Jim Meyer lives in Meridian-Kessler but commutes to New York City each week to run one of the nation’s top media companies, Sirius XM Holdings Inc., which has a stock market value of $28 billion.
You probably know Sirius XM for its satellite-radio service, which has 36 million North American subscribers. But the company has far greater ambitions and is spending millions of dollars to broaden that foothold as internet connectivity becomes the norm in vehicles, opening up a wealth of opportunities for enhanced entertainment, marketing and data services.
Sirius XM is one of a host of players—from automakers to Amazon—angling to monetize connected-car data and services, which McKinsey and Co. forecasts could generate global revenue of $750 billion by 2030.
“Even if they’re wrong by a ton, the opportunity here is big,” Meyer said at an IUPUI School of Informatics and Computing presentation late last month. “So there is oil in this hole. There is no doubt about it, and we’re working hard to position ourselves in that.”
Meyer, 63, knows a thing or two about transformative entertainment products.
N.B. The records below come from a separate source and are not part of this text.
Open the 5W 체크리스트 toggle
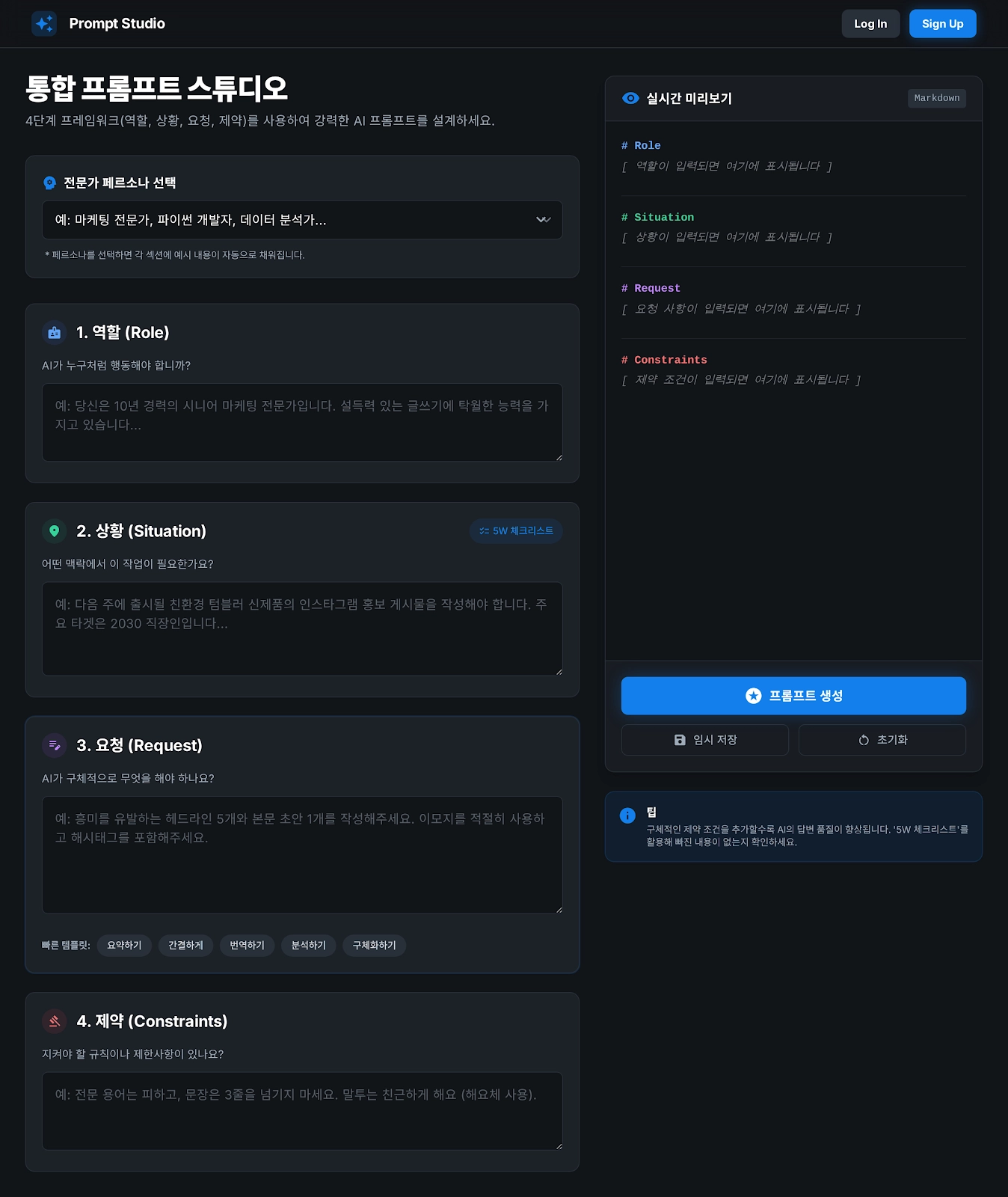The width and height of the screenshot is (1008, 1197). (516, 530)
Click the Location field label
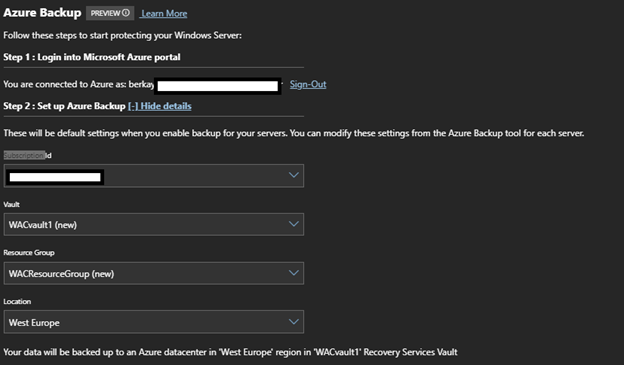 17,302
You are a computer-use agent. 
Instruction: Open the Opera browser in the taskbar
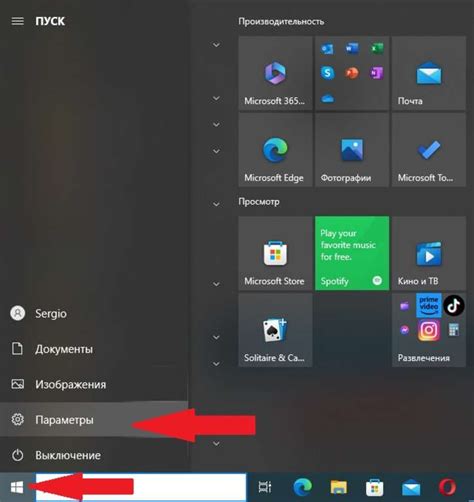click(x=447, y=487)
The executive moved to Indianapolis in 1979 to work at what became Thomson Consumer Electronics, parent of RCA, and in the early 1990s was in charge of the team that brought the RCA brand Digital Satellite System to market.
The mini-dish was an unabashed success after it hit stores in mid-1994, selling 600,000 that year, beating projections by 200,000 and making giant home satellite dishes obsolete overnight.
“Jim was the mastermind behind all the moving parts” of the launch of the mini-dish service, now known as DirecTV, said Dave Arland, a former executive vice president at Thomson who now runs his own marketing and PR firm. “Jim was the executive who had DirecTV on his back.”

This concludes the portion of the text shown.